With 2016 marking the centennial of America’s National Parks, millions of people have traveled to experience these natural gems firsthand. One of these inspired travelers was Paula Galland, a veteran Vantage traveler. Along with four of her adventurous girlfriends, Paula set out to explore several National Parks with Vantage on America’s Treasures: The U.S. National Parks.
Here are a few of our favorite trip highlights from her personal blog Traveling On:
Day 2 – Yellowstone – Old Faithful Snow Lodge
Headed south around Yellowstone Lake and learned the story of the invasive species Lake Trout. These trout are eating the native fish and generally wrecking havoc. In the ’90’s, the park service offered a $10,000 reward for anyone who could tell them who put the Great Lake invasive trout in the lake. Three years ago, the park service discovered they were the culprits. The park service put these trout into some glacial lakes, and fishermen caught them and later released them into Yellowstone Lake after deciding not to cook and eat them. Park service is still trying to figure out how to get rid of them!

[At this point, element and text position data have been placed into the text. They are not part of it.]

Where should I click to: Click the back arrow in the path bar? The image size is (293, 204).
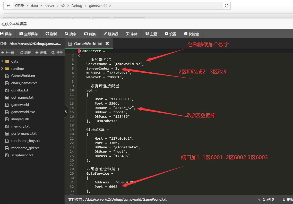point(8,6)
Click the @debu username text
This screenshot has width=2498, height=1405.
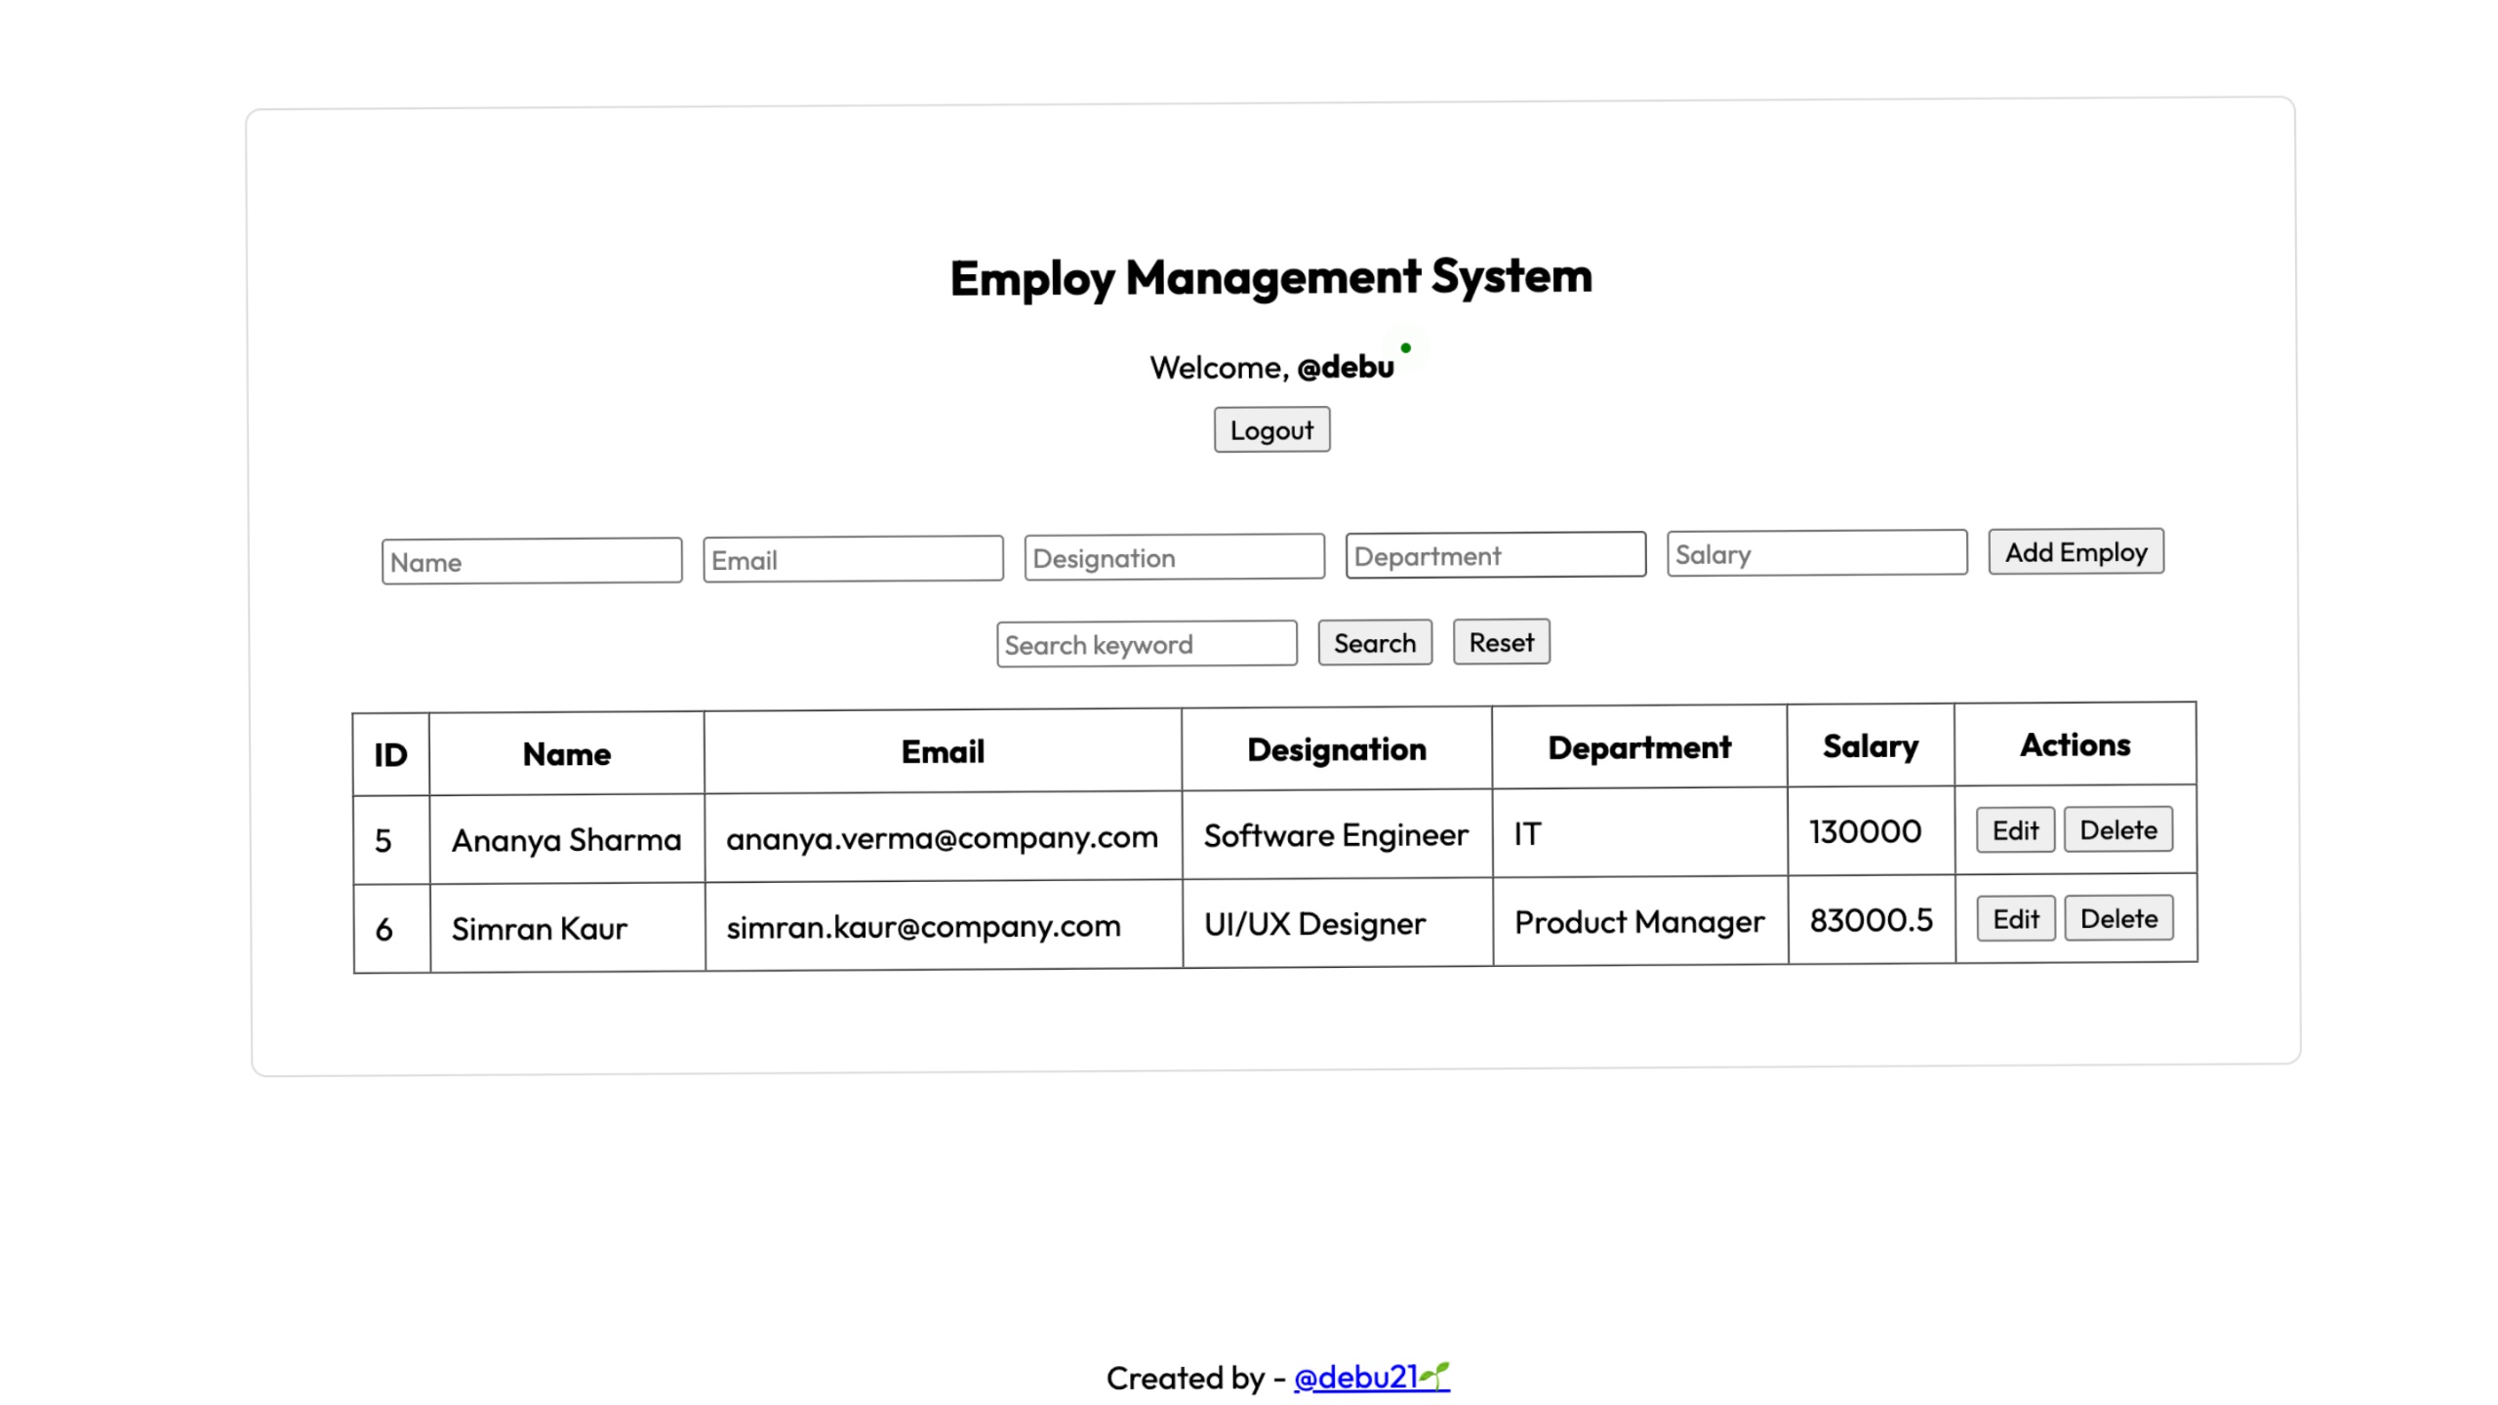1345,368
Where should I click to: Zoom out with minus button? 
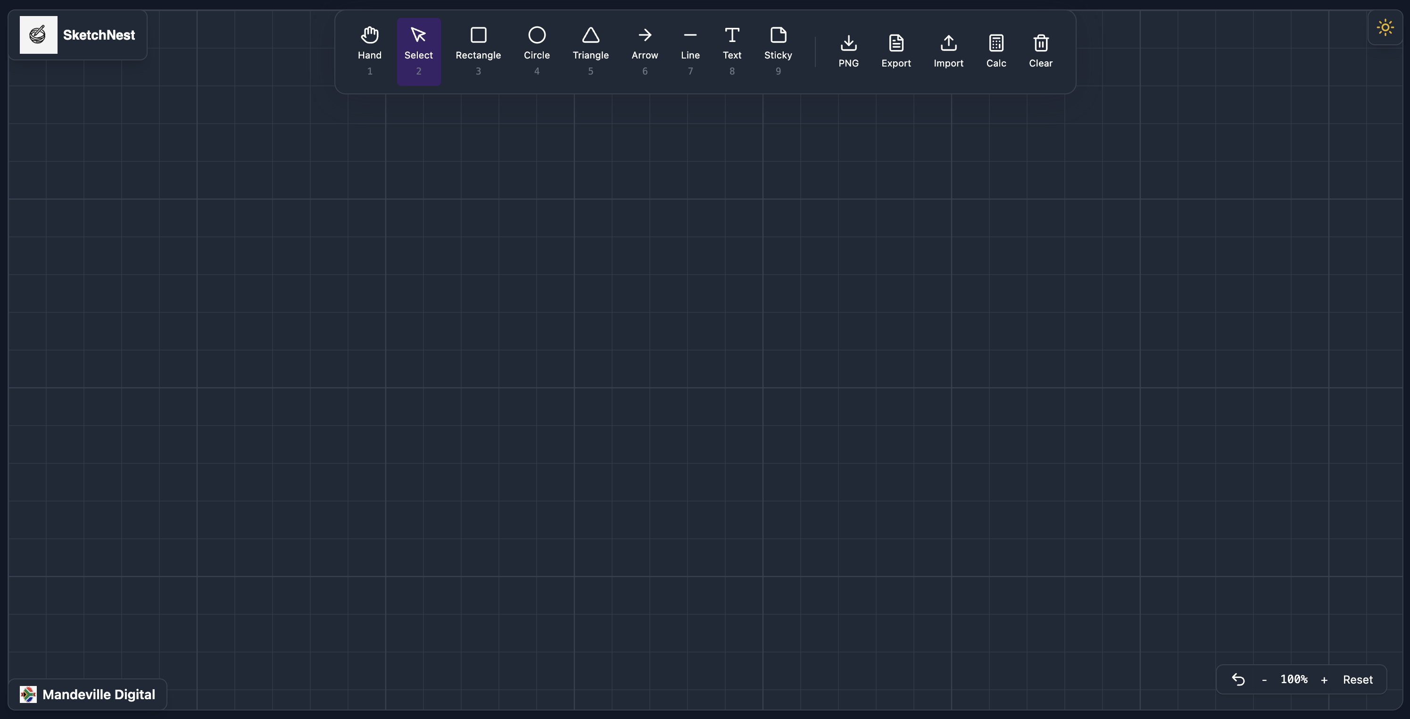pos(1264,680)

Day 4 – Jackson Hole – Snow King Resort
Entered Grand Teton National Park at about 10:30 and made quite a few stops during the day to enjoy the majestic Tetons and to take hundreds of pictures. Had a great lunch at the Jackson Lake Lodge, the ritzy spot in the park with a huge glass wall for Teton viewing. Saw a moose quite a distance away from the beautiful viewing platform outside of the restaurant. Finally found the PJs for the grands I was searching for in a little hotel shop there. Other wildlife of the day included many elk and a fox, which kindly crossed the road right in front of us.
Arrived at the Snow King Lodge late afternoon. This hotel is a little bit out of Jackson at the foot of downhill ski slopes. This is a pretty place to stay, especially for winter downhill skiers as the lift begins at the lodge and most of the slopes end there.
We took a free shuttle into Jackson and dined at Bubba’s, a local BBQ place recommended by Jason, Margie’s son, who had spent two years in Jackson working 10 years ago. It was not a tourist joint and was packed with locals enjoying delicious ribs.
Day 6 – Salt Lake City – Marriott Downtown
Our day began with a performance by the Mormon Tabernacle Choir, a unique organization made up of hundreds of volunteers. All are between the ages of 25 and 60 and live within 100 miles of Temple Square so they are able to attend weekly rehearsals and about 75 performances a year. Each Sunday morning they practice to the TV and radio show from 8:30-9 then perform live from 9:30-10. We arrived in time for about 15 minutes of the rehearsal and were lucky enough to be able to see the large screen of the TV camera in front of us. We loved seeing which shot was actually used on the show.
To be an arch, must be 3 feet across at least – landscape arch is the largest at 361 feet – 2,000 documented arches here. Erosion caused by rain, water, wind, and gravity
Slick rock – white smooth rock that is actually petrified.
Thelma and Louise was filmed in this park.
Very green in the park which is not typical – flowers blooming – rain last week
Courthouse Rock – filmed a car commercial on top. Wind picked up so helicopter could not get car and girl down. Had to spend the night.
Day 9 – Monument Valley – Grand Canyon – Yavapai Lodge
My mental alarm woke me up at 5:15 a.m. to be sure to watch the sunrise over the monuments from my bedroom window. I have a great photo of Harriet and me working on one of these patios back in our Georgia Virtual days while on a workation with Bob touring Northern Arizona. I think it was my most scenic work spot ever.
Day 10 – Grand Canyon
Next came the highlight of the trip, so far, our flight over the Grand Canyon. Our 12-passenger plane was piloted by a young female pilot so we all felt very safe. Weather was beautiful with little wind and lots of sunshine and fluffy clouds. The $159 hour-long flight was more than worth the money!
Day 12 – Bryce Canyon
Mr. Bryce settled here in the 1870s to raise cattle. He said of the canyon, “It’s a hell of a place to lose a cow.” Over 200 freeze/thaw cycles each year cause the canyon to be constantly changing. The highest point of our tour was at 9,000 feet. Native Americans were afraid of the canyon because they thought coyote had turned people into hoodoos. Only slightly over 1 million visitors each year – the least-visited of our tour parks due to its remote location. … Our bus stopped half a dozen times after driving to the extreme southern end of the part as we returned to the park entrance. Each view was more breathtaking than the previous one.